Le projet de décret prévoit les modalités de l'information des intéressés, qui sera effectuée en même temps que la notification des obligations résultant de l'inscription au fichier et, selon le cas, par la juridiction, l'administration pénitentiaire ou un magistrat.
La commission prend acte de la proposition du ministère de la justice de lui soumettre, après validation par les ministères concernés, le document prévu par l'article R. 53-8-9 et servant à la fois de support à cette information.

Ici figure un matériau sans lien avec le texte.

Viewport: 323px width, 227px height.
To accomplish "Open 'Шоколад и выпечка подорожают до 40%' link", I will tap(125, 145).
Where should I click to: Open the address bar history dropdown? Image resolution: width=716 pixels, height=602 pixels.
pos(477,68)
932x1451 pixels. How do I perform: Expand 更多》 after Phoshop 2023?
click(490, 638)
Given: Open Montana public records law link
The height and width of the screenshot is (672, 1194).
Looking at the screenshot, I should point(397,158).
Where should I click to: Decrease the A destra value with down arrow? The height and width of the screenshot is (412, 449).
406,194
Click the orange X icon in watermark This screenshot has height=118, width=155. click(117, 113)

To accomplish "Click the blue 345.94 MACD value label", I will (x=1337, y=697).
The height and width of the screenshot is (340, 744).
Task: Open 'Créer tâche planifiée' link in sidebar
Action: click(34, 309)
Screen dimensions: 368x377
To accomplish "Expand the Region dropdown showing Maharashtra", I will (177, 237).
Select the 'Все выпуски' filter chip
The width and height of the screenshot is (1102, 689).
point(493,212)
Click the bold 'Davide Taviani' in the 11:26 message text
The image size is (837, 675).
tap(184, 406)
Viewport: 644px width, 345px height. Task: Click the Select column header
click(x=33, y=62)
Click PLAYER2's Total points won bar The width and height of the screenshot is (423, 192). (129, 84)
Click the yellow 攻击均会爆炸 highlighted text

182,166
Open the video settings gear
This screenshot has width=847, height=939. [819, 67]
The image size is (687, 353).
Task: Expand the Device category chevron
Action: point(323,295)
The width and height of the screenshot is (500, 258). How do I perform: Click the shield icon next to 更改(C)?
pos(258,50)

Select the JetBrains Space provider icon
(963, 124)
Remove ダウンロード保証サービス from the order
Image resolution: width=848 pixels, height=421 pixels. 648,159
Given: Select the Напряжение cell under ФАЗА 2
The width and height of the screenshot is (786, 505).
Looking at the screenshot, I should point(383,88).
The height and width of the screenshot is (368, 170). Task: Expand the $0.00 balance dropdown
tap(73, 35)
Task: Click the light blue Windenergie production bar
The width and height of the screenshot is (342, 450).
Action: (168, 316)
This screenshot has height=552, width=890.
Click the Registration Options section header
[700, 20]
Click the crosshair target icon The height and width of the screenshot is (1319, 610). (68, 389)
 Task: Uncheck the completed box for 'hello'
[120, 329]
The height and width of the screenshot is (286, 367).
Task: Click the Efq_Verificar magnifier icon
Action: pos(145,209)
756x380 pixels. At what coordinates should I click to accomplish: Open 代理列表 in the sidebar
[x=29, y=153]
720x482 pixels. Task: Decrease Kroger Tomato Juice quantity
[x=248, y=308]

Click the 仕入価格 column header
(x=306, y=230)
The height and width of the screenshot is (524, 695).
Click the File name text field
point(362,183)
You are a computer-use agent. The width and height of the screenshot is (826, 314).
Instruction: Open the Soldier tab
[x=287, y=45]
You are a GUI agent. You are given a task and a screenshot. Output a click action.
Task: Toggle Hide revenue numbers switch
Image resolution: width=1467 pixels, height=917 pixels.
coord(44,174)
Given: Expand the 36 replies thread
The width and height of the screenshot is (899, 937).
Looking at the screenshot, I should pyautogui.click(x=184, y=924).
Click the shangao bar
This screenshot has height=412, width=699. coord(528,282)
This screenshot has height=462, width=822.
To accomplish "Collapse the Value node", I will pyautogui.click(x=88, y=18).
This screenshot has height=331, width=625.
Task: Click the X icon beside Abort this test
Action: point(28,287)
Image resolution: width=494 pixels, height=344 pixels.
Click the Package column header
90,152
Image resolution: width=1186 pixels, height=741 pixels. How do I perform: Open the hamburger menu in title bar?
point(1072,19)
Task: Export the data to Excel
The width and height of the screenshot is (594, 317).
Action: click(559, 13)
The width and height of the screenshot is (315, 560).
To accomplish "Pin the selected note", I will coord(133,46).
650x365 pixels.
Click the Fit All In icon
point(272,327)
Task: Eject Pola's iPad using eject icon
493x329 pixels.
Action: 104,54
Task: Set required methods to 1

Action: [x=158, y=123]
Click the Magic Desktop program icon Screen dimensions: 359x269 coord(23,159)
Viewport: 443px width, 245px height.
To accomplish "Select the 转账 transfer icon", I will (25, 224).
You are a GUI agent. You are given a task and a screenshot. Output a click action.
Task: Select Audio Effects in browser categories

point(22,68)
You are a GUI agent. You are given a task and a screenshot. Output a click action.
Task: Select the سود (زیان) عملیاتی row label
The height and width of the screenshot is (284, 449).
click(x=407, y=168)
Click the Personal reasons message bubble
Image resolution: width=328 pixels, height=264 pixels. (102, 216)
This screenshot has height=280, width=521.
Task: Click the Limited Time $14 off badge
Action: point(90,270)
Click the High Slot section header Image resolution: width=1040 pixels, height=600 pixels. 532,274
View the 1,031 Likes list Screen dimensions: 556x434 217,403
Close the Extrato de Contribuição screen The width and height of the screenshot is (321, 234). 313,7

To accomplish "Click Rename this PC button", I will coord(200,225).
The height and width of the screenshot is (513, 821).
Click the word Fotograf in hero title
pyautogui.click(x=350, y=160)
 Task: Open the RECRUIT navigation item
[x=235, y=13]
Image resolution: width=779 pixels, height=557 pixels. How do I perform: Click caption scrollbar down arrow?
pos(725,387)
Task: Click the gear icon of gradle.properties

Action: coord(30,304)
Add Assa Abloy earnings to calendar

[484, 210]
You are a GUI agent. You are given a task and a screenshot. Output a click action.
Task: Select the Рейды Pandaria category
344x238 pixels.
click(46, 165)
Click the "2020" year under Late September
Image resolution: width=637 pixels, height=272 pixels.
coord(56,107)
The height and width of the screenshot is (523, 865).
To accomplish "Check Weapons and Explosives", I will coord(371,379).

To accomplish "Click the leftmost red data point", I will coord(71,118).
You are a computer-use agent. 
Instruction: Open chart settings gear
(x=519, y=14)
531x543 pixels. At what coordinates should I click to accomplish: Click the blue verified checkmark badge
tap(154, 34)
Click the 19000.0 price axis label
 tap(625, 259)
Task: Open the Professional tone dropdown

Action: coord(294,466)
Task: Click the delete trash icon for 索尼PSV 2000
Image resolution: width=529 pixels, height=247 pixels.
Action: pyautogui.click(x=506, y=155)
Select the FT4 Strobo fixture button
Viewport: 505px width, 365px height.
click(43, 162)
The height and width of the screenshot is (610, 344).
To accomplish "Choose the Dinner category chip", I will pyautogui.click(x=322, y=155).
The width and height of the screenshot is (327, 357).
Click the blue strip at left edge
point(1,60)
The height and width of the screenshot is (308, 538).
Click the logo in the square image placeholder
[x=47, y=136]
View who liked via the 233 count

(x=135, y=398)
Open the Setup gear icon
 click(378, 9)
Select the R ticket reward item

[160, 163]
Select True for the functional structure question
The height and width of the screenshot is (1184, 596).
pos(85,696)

S'agissant des garanties mises en oeuvre, la commission prend acte de ce que :
- le FIJAIS est placé sous le contrôle du magistrat dirigeant le casier judiciaire, auquel le projet de décret reconnaît la possibilité de refuser ou d'effacer les enregistrements qui ne sont pas conformes aux exigences législatives et réglementaires ;
- l'alimentation du fichier est opérée directement et sans délai par les magistrats, par l'intermédiaire de moyens de télécommunication sécurisés après vérification de leur identité ;
- le gestionnaire du fichier procédera, avant d'inscrire effectivement une personne au FIJAIS, à la vérification de son identité dans les conditions prévues par l'article R. 64 du code de procédure pénale, c'est-à-dire au vu du répertoire national d'identification des personnes physiques ; que le projet de décret modifie l'article R. 64 du code de procédure pénale afin de préciser que le gestionnaire du fichier ne peut utiliser l'extrait du répertoire qui lui est communiqué qu'à cette seule fin de vérification ;
- les critères d'interrogation du fichier sont énumérés par le projet de décret ;
- le projet de décret prévoit les modalités et la procédure selon lesquelles les intéressés peuvent demander la rectification ou l'effacement des informations les concernant qui sont inscrites au fichier ; que, s'ils obtiennent gain de cause, le gestionnaire du fichier, une fois informé de la décision du magistrat compétent, doit procéder sans délai à l'effacement ou à la rectification des données concernées ;
- le code de procédure pénale, à l'instar de ce qu'il prévoit déjà pour le casier judiciaire national automatisé, limite les rapprochements et les interconnexions dont le FIJAIS peut faire l'objet aux fichiers ou recueils de données nominatives dépendant du ministère de la justice et érige en infraction le fait, pour les personnes ou organismes ne dépendant pas de ce ministère, de mentionner les informations figurant au FIJAIS, hors les cas et dans les conditions prévues par la loi ;
- les mesures de sécurité et de confidentialité entourant tant le traitement que les données qui y sont enregistrées sont celles qui sont déjà propres au casier judiciaire national automatisé ; que l'identification et l'authentification des utilisateurs des différentes fonctions de l'application sont décrites avec un niveau de sécurité très élevé ; que, conformément à l'article 706-53-12 du code de procédure pénale, le projet de décret précise que les informations concernant les enregistements et les interrogations dont le fichier fait l'objet, ainsi que la qualité de la personne ou de l'autorité ayant procédé à l'opération, sont conservées trois ans.